2)気候変動枠組条約締約国会議の公式オブザーバーとして、22年11〜12月のCOP16/CMP6(メキシコ・カンクン)に参加し、メイン会場に展示ブースを設置して研究活動をアピールするとともに、サイドイベントとして「アジア太平洋地域における低炭素で気候変動の影響に対応可能な発展への移行」を開催した。

3)国立環境研究所、韓国国立環境科学院及び中国環境科学研究院は、16年2月、日韓中3カ国における環境研究において重要な役割を有するこれら3研究機関の機関長が協力して北東アジア地域の環境研究の推進を図ることに合意し、毎年三ヵ国環境研究機関長会合(TPM)を持ち回りで開催してきた。22年度は中国環境科学研究院がホストとなり、第7回会合を青島で開催し、ナノマテリアルリスク管理(韓国)、生態工業園区開発(中国)、タイムカプセル事業(日本)等を含む各機関の最新の研究活動の共有を行った。また、淡水汚染、越境大気汚染、水銀汚染、地球温暖化、廃棄物管理等に関する共同プロジェクトの提案を行うとともに、重点研究分野の「渡り鳥と湿地」を「生物多様性保全」へと拡大し、研究協力の強化を図ることとした。さらに、国際ワークショップ「生物多様性管理と廃棄物管理」を併せて開催した。

7.次期中期計画に向けた検討

次期中期計画に向けて、理事長、理事及び各ユニット長の参加する「次期中期計画に関する懇談会」において、今後の研究体制、運営システム等について検討を行った。さらに、11月からは「次期中期移行に関する懇談会」を設置し、より具体的な研究推進体制等の検討を進めた。

関連資料

自己評価と今後の対応

22年度は第2期中期計画の最終年度として、第2期中期計画の目標達成に向け、重点研究プログラム、基盤的な調査・研究及び知的研究基盤の整備のそれぞれについて着実な研究の推進が図られた。

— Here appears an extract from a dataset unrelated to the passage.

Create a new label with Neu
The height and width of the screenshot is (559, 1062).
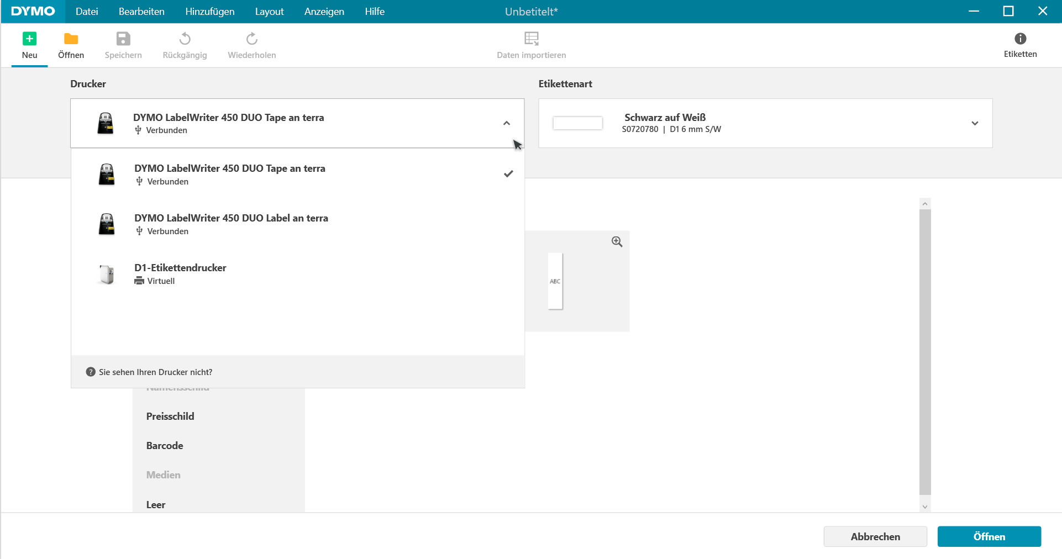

他機関との連携についても、国内外の機関との共同研究を通じた連携を推進したほか、国際的なプログラムへの参画、ネットワークのフォーカルポイントを担うなど、中核的研究機関として一定の役割を果たせたものと考えている。第3期中期目標期間においても、こうした蓄積を活かしつつ、引き続き戦略的な環境研究の推進を図っていく。